How to Calculate the ROI of an Event or Trade Show
If you’re going to sponsor an event, the two core components your boss will ask about will be (or at least should be) ROI and tracking. Of course there are additional benefits of events such as thought leadership, networking, learning, branding ... but when there's a hefty sponsorship check involved, there needs to be a measurable, positive ROI that can be tracked.
How to Track Event ROI
The best way to track ROI is using this formula:
(Gross Profit - Marketing Expenses) / Marketing Expenses
For instance, let's say we went to an event and our expenses were as follows:
So, did we have a positive ROI? At the moment, we wouldn't know, because our sales cycle isn't instantaneous -- it's a few weeks long. As such, it would take a few weeks before we could look back to determine whether the investment was worth it. But when that time comes, this is how we'll calculate it:
ROI = (Gross Profit - $100,000) / $100,000
Note that the gross profit number would consist only of deals that happened due to our attendance at the event, so they would not have happened if HubSpot had chosen not to show up. As long as your gross profit -- which for HubSpot specifically will be measured based on our LTV:CAC performance model -- is higher than your total investment, then you'll post a positive ROI. It will then be up to you to determine if the ROI is enough to justify continued involvement in the future.

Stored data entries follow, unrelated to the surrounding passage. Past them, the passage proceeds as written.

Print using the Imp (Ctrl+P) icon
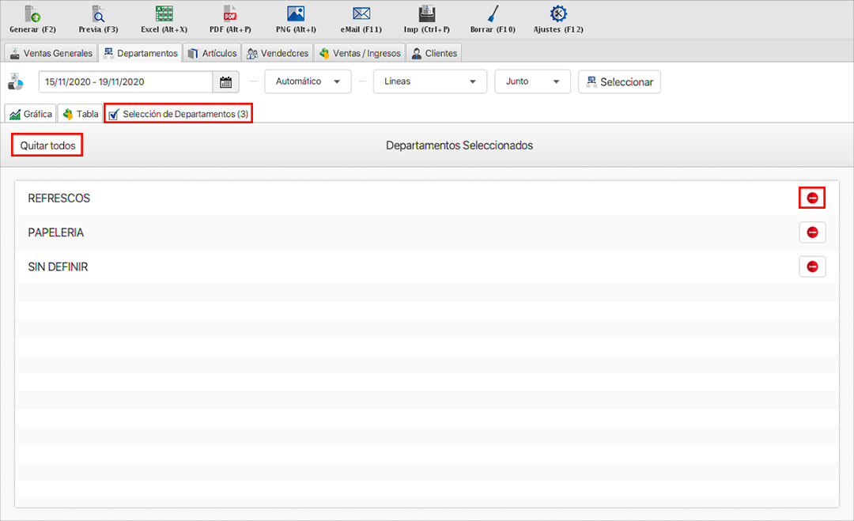Screen dimensions: 854x521 (427, 14)
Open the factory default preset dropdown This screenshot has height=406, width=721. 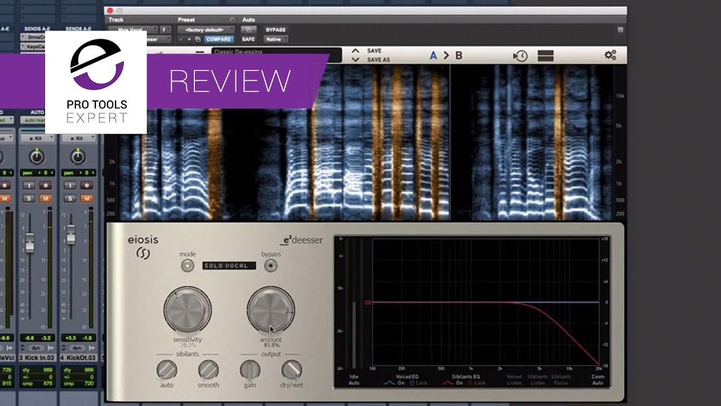(x=206, y=29)

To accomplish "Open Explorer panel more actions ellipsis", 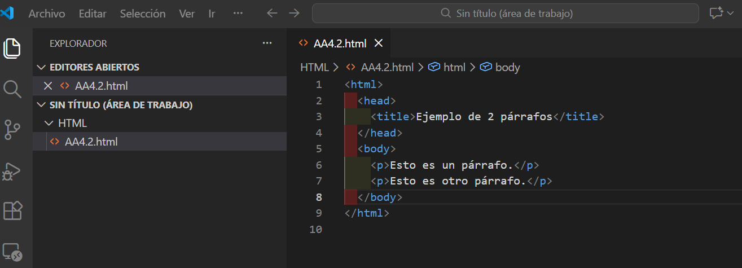I will pyautogui.click(x=267, y=43).
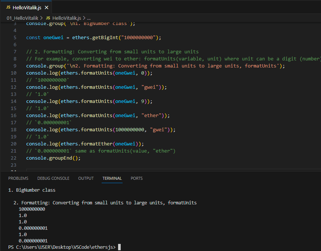Expand the breadcrumb ellipsis symbol list
The image size is (321, 251).
[89, 18]
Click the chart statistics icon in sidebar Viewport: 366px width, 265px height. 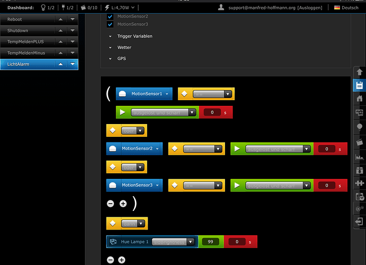click(x=359, y=154)
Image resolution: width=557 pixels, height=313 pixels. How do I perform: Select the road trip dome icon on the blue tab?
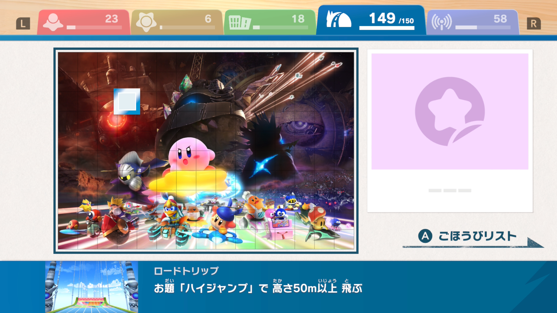pyautogui.click(x=339, y=19)
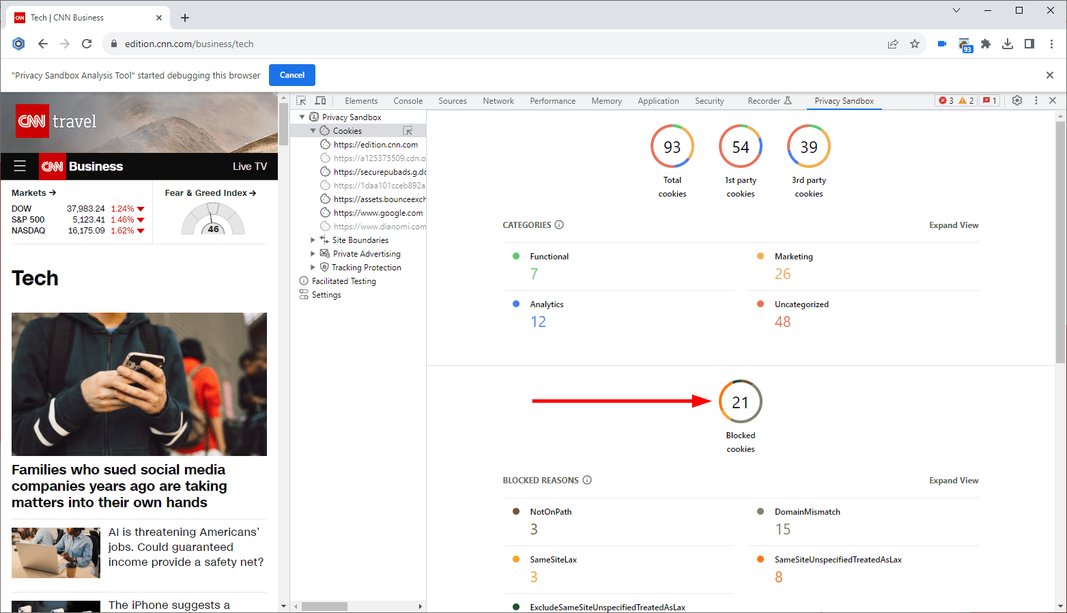Expand the Tracking Protection node
Screen dimensions: 1067x613
coord(313,268)
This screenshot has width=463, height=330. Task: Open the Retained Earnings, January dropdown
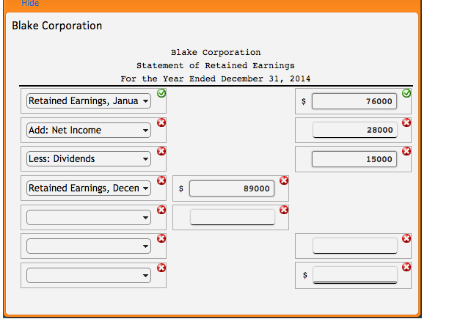88,101
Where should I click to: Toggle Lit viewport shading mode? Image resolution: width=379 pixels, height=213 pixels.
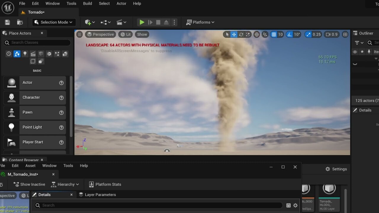tap(125, 34)
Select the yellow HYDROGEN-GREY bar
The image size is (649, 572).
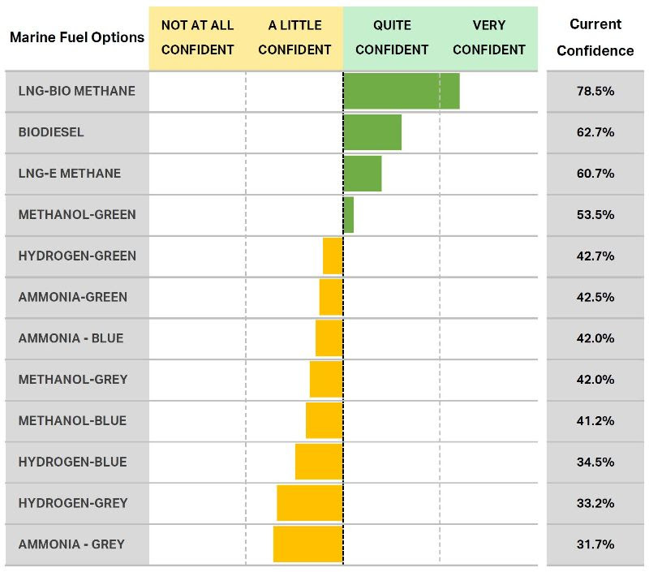tap(309, 503)
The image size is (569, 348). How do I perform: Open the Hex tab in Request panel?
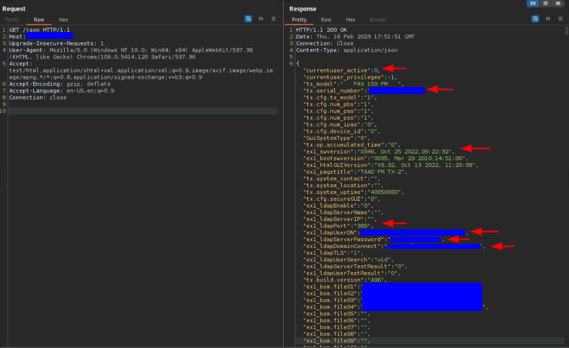click(x=64, y=20)

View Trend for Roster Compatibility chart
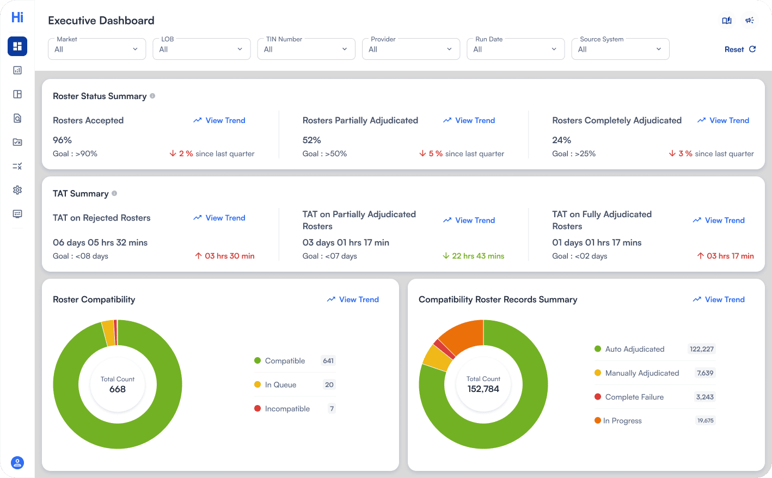(353, 299)
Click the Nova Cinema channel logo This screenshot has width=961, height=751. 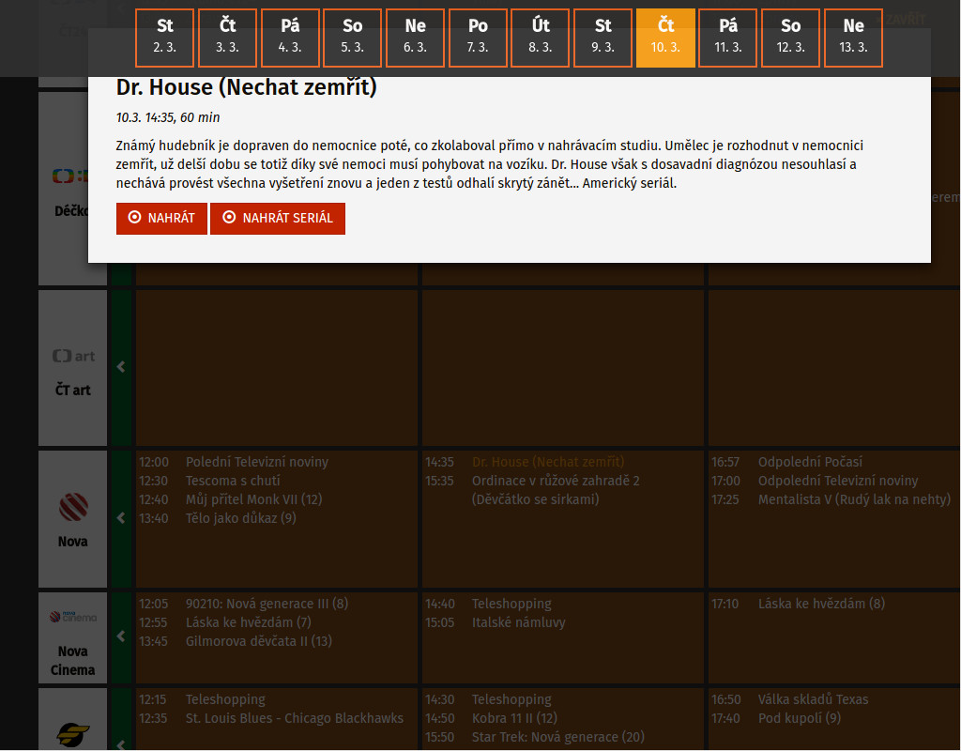click(x=73, y=618)
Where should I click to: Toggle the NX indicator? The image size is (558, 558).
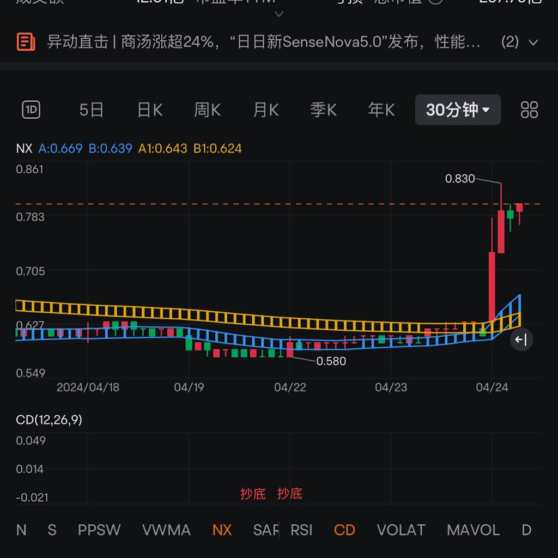tap(222, 530)
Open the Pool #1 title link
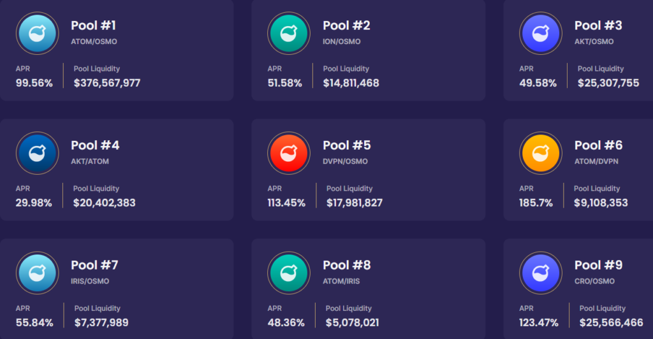Image resolution: width=653 pixels, height=339 pixels. tap(93, 25)
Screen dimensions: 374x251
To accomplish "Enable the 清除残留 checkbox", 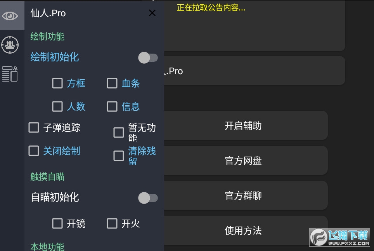I will (119, 156).
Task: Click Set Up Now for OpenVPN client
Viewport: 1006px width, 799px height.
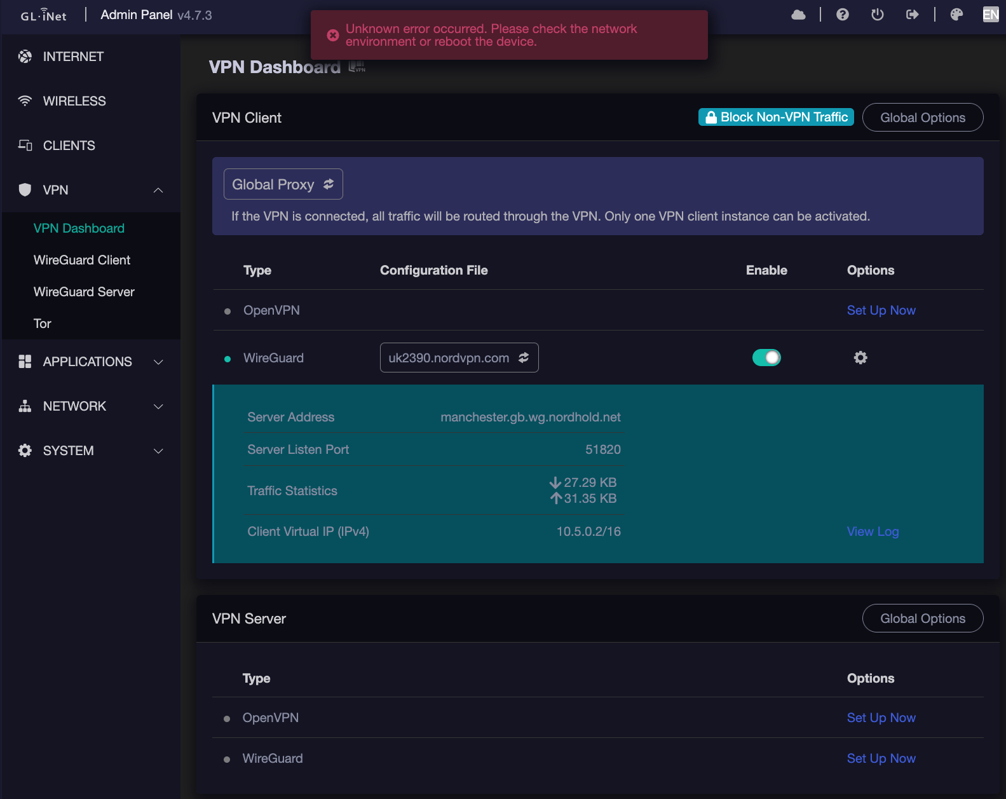Action: pyautogui.click(x=881, y=310)
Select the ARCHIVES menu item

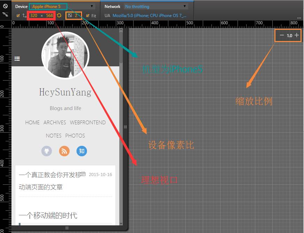click(54, 123)
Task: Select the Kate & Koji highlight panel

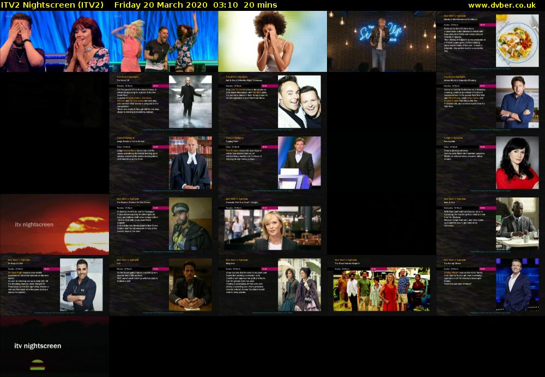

How to Track Trade Show Lead Generation and Sales
Now that we know how much we spent on the event, we then need to determine what leads and sales were generated as a result of our participation. The best way for us to track this is to set up a naming convention for all leads generated due to that event. Using a CRM -- we use Salesforce because it integrates with HubSpot for a nice, closed-loop view of our sales and marketing activities -- we would enter every single lead generated at the event (via badge scanning, business cards, or email addresses collected) with an event tag. Because we've tagged them properly -- the tag can just be the name of the event you attended -- we can then set up weekly reports to monitor performance. As the leads begin to turn into new HubSpot customers, we’ll then be able to perform our ROI calculations.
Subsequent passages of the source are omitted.